- [WHAT TO DO] In the text on photoacoustic detection of tumor cells in melanoma, how many of the 28 patients had circulating tumor cells directly detected?

- [TEXT EXCERPT]
=====

Today's methods of detecting circulating tumor cells (CTCs) in blood are hampered by poor sensitivity, which limits the so-called liquid biopsies' usefulness for catching low-level CTCs present before metastasis, when prognosis is better. A new photoacoustic liquid biopsy approach that peers through the skin was more sensitive than existing assays in detecting CTCs in patients with melanoma.
Researchers led by Vladimir Zharov, PhD, DSc, of the University of Arkansas for Medical Sciences in Little Rock, described their platform, called the Cytophone, in Science Translational Medicine. Laser pulses delivered to veins through the skin heated the melanin in melanoma cells, producing telltale acoustic waves picked up by an ultrasound transducer.
The method directly detected CTCs in 27 of 28 people with melanoma, with no false-positives in the cancer-free control group. The findings were confirmed with 6 ex vivo methods. In comparison, existing assays can detect circulating tumor cells in less than 40% to 60% of patients with cancer.
The new technique took just 10 to 20 seconds to find tumor cells in the bloodstream of patients with higher CTC concentrations; those with lower levels required 15 to 60 minutes of monitoring. Ultimately, the approach was able to detect as few as 1 CTC per liter of blood, making it up to 1000 times more sensitive than other liquid biopsies, according to the authors.
Different acoustic patterns also identified circulating blood clots, which can block blood vessels and are a major cause of cancer-related death. The technique also appeared to destroy CTCs in some patients, a finding confirmed in vitro.

=====

- [INPUT DATA]
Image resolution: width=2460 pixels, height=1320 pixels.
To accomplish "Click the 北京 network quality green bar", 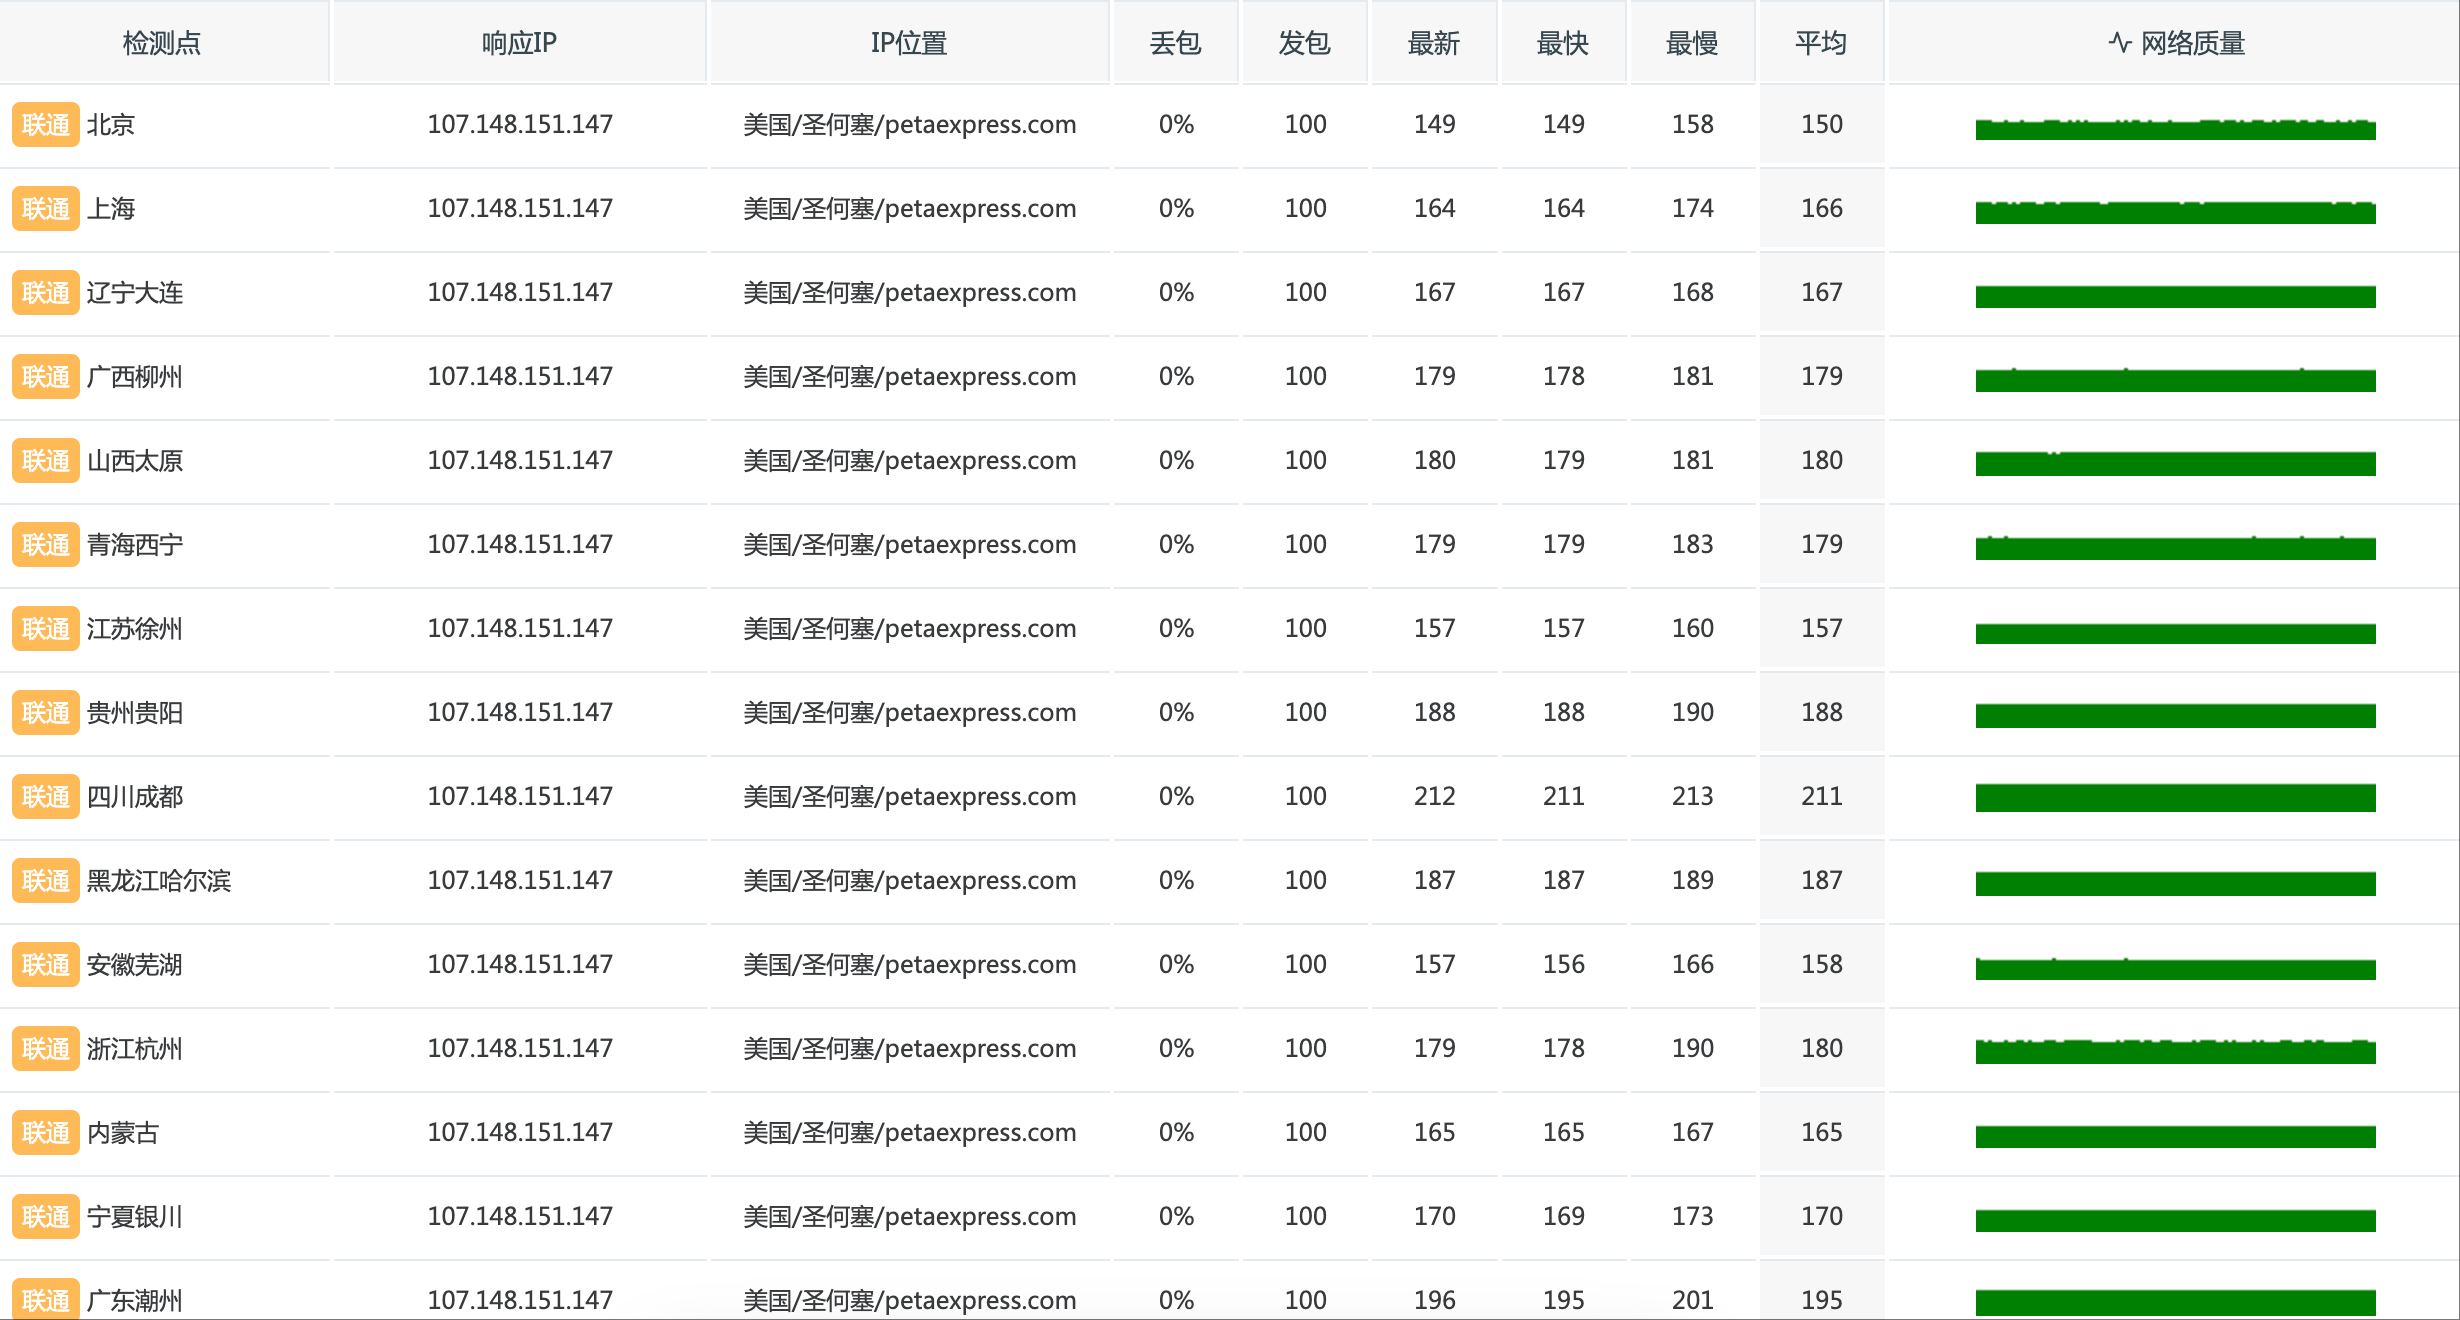I will tap(2175, 128).

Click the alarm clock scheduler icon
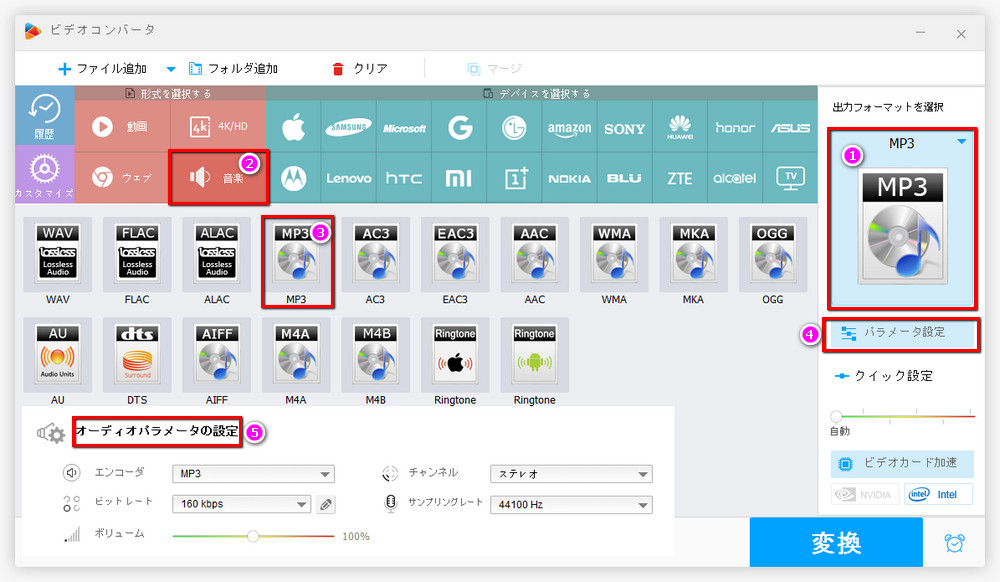955,542
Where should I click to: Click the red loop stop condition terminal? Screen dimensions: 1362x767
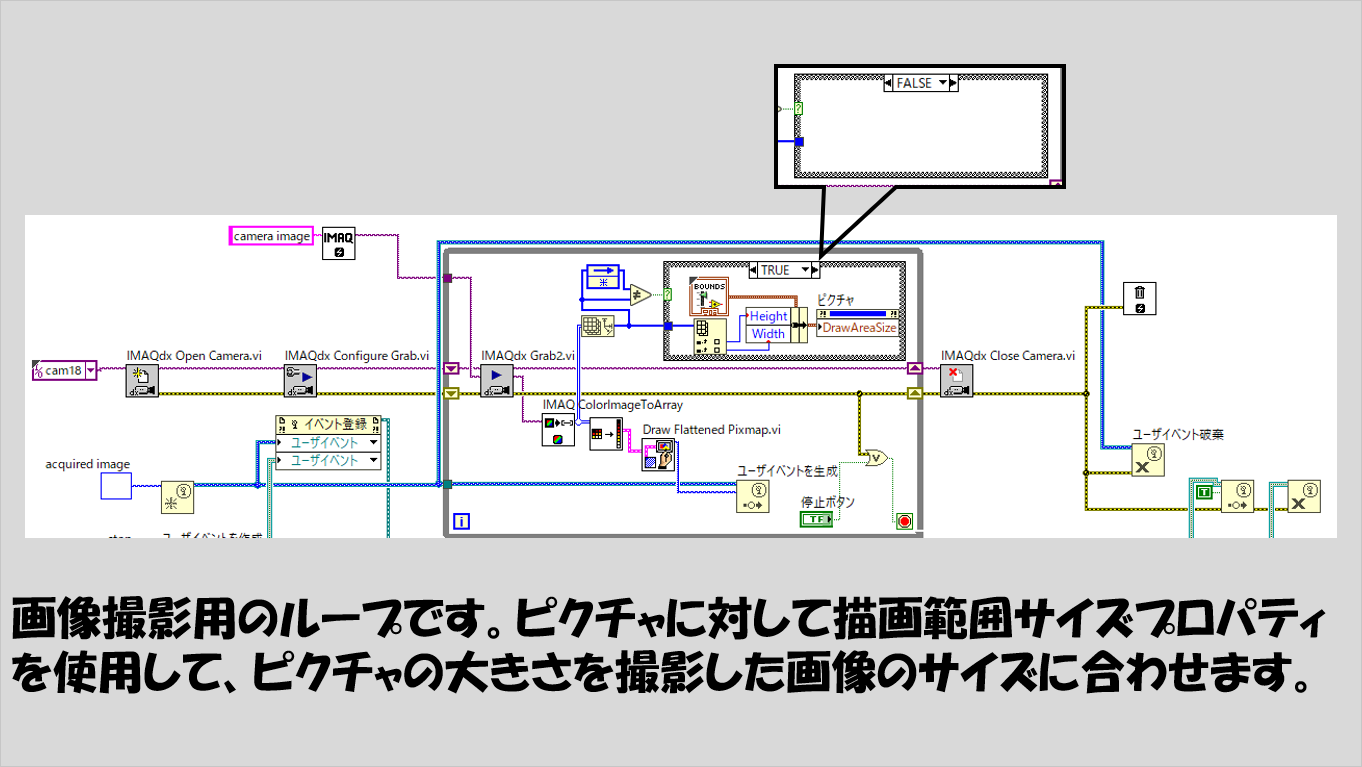(905, 521)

=====

- [OUTPUT FOR THIS TASK] 27 of the 28 patients.